==== DATA TO PROCESS

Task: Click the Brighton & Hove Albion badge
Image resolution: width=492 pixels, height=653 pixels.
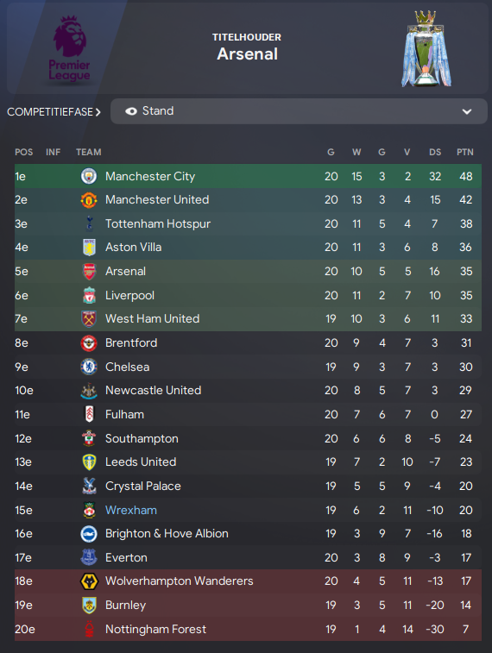Action: [89, 534]
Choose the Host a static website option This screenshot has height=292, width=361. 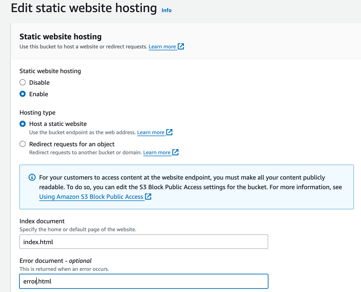click(23, 124)
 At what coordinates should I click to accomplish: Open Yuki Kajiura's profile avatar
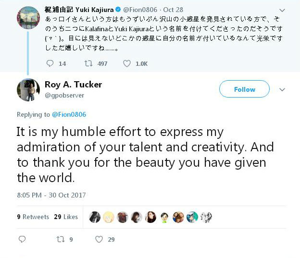[28, 18]
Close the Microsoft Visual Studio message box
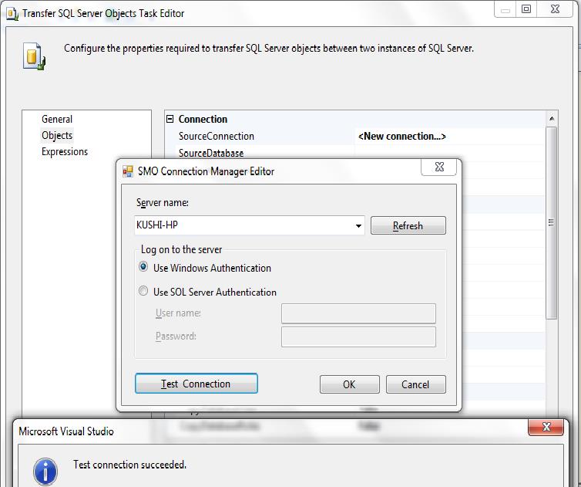The image size is (581, 487). (x=547, y=428)
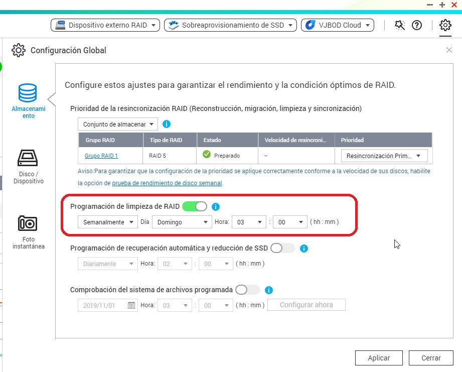This screenshot has width=462, height=372.
Task: Close the Configuración Global dialog
Action: click(449, 50)
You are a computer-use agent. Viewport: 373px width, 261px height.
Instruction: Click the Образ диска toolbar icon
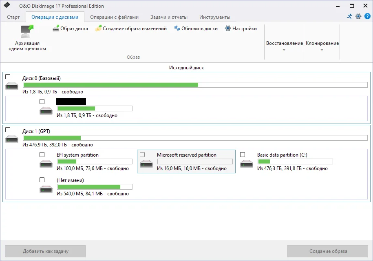tap(56, 29)
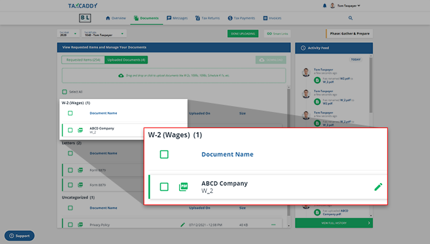Click the PDF icon beside ABCD Company in callout

coord(184,186)
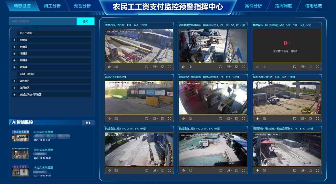Expand the 宿城区 tree node
Image resolution: width=336 pixels, height=184 pixels.
click(x=14, y=40)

========

*TRY IT:* Take only the line containing "At what coordinates" and every line after it to the end of the entries, and copy them exactly, pictures excluded.

*ANSWER SPACE:*
 At what coordinates should I click to accomplish: Open Yuki Kajiura's profile avatar
[28, 18]
Close the Microsoft Visual Studio message box
The image size is (581, 487). (x=547, y=428)
This screenshot has width=462, height=372.
Task: Close the Configuración Global dialog
Action: click(449, 50)
You are a computer-use agent. Viewport: 373px width, 261px height.
Instruction: Click the Образ диска toolbar icon
tap(56, 29)
Click the PDF icon beside ABCD Company in callout

coord(184,186)
Expand the 宿城区 tree node
Image resolution: width=336 pixels, height=184 pixels.
click(x=14, y=40)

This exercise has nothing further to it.